Work request:
When you reach the line in the data below that contains "Сувениры и подарки (55, 326)", please start repeating lines exactly, and stop after the line that contains "см (47, 1712)", repeating nothing else.
_ _ _ _
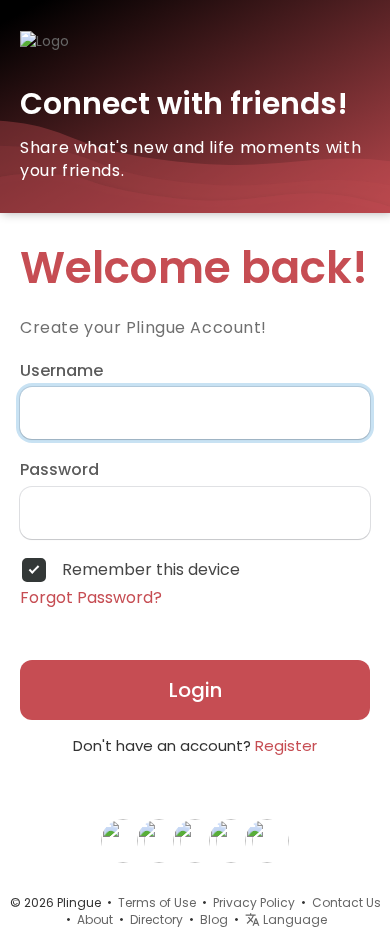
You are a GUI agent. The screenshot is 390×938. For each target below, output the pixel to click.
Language (293, 919)
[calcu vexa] (159, 840)
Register (286, 745)
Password (59, 470)
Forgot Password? (91, 598)
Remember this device (151, 570)
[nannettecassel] (123, 840)
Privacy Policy (254, 902)
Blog (214, 919)
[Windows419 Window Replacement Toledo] (195, 840)
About (95, 919)
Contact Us (346, 902)
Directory (156, 919)
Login (195, 690)
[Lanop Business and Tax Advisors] (231, 840)
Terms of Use (157, 902)
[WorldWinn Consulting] (267, 840)
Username (61, 371)
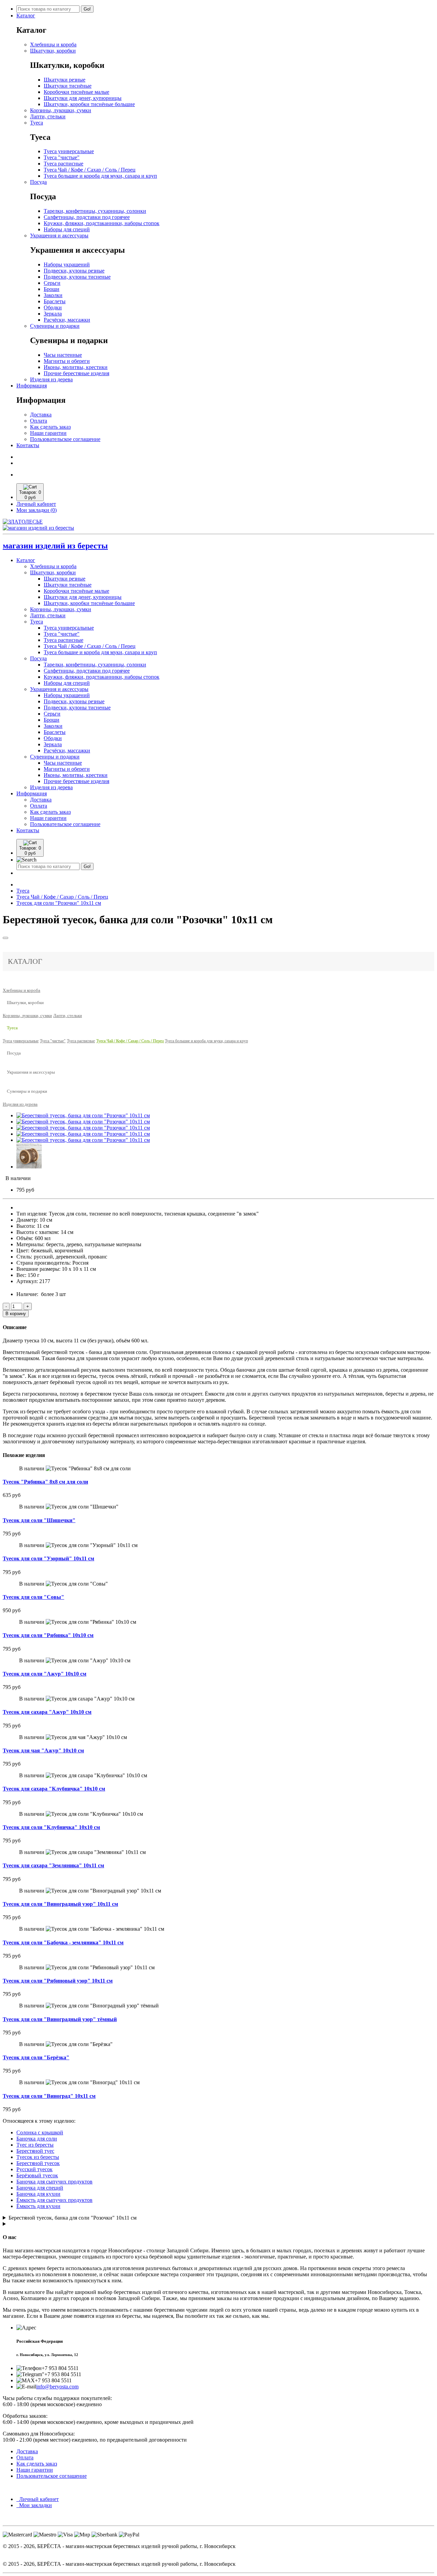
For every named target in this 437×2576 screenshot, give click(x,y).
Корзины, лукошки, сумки (60, 110)
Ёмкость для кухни (38, 2206)
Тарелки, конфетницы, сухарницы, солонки (95, 211)
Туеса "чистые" (62, 157)
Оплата (38, 421)
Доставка (41, 414)
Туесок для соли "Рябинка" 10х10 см (48, 1635)
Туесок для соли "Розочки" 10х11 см (58, 903)
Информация (31, 385)
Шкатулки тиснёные (67, 86)
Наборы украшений (67, 264)
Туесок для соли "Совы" (33, 1597)
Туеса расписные (63, 163)
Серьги (52, 283)
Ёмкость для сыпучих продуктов (54, 2200)
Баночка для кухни (38, 2194)
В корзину (15, 1313)
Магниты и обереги (67, 361)
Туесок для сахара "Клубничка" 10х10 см (54, 1789)
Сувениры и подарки (55, 326)
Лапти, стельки (48, 116)
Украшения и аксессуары (59, 235)
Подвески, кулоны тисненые (77, 277)
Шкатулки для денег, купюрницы (83, 98)
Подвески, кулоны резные (74, 271)
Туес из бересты (35, 2145)
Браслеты (55, 301)
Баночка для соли (36, 2138)
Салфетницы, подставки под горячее (87, 217)
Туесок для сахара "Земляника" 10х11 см (53, 1865)
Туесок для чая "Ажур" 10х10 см (43, 1750)
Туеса (36, 123)
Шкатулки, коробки (53, 51)
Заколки (53, 295)
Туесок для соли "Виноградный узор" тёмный (60, 2019)
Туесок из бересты (37, 2157)
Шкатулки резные (64, 80)
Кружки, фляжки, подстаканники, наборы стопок (101, 223)
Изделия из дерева (51, 379)
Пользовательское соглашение (65, 439)
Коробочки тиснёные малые (76, 92)
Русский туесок (34, 2169)
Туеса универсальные (69, 151)
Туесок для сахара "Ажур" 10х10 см (47, 1712)
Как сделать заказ (50, 427)
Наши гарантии (48, 433)
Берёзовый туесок (37, 2175)
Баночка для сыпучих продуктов (54, 2181)
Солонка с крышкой (39, 2132)
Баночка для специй (39, 2188)
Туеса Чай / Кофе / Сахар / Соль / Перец (90, 170)
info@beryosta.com (57, 2386)
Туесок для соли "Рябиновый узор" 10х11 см (58, 1981)
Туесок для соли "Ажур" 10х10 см (44, 1674)
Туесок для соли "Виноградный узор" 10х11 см (60, 1904)
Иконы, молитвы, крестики (76, 367)
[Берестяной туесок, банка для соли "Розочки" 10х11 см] (83, 1115)
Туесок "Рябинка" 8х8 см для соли (45, 1482)
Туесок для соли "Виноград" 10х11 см (49, 2096)
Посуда (38, 182)
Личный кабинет (37, 2499)
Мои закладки (34, 2505)
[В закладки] (5, 938)
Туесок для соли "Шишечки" (39, 1520)
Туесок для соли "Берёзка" (36, 2057)
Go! (87, 9)
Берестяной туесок (38, 2163)
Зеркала (53, 314)
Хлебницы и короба (53, 44)
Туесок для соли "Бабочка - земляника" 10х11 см (63, 1942)
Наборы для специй (67, 229)
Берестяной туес (35, 2151)
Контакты (27, 445)
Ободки (53, 307)
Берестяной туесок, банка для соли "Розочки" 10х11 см (73, 2218)
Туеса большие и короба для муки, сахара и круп (100, 176)
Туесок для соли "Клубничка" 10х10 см (51, 1827)
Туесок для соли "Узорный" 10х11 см (48, 1558)
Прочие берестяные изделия (76, 373)
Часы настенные (63, 355)
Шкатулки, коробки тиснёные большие (89, 104)
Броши (51, 289)
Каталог (25, 15)
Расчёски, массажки (67, 320)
_ _ _ _
Solution to this exercise:
Сувениры и подарки (55, 326)
Лапти, стельки (48, 116)
Украшения и аксессуары (59, 235)
Подвески, кулоны тисненые (77, 277)
Шкатулки для денег, купюрницы (83, 98)
Подвески, кулоны резные (74, 271)
Туес из бересты (35, 2145)
Браслеты (55, 301)
Баночка для соли (36, 2138)
Салфетницы, подставки под горячее (87, 217)
Туесок для сахара "Земляника" 10х11 см (53, 1865)
Туесок для чая "Ажур" 10х10 см (43, 1750)
Туеса (36, 123)
Шкатулки, коробки (53, 51)
Заколки (53, 295)
Туесок для соли "Виноградный узор" тёмный (60, 2019)
Туесок из бересты (37, 2157)
Шкатулки резные (64, 80)
Кружки, фляжки, подстаканники, наборы стопок (101, 223)
Изделия из дерева (51, 379)
Пользовательское соглашение (65, 439)
Коробочки тиснёные малые (76, 92)
Русский туесок (34, 2169)
Туеса универсальные (69, 151)
Туесок для сахара "Ажур" 10х10 см (47, 1712)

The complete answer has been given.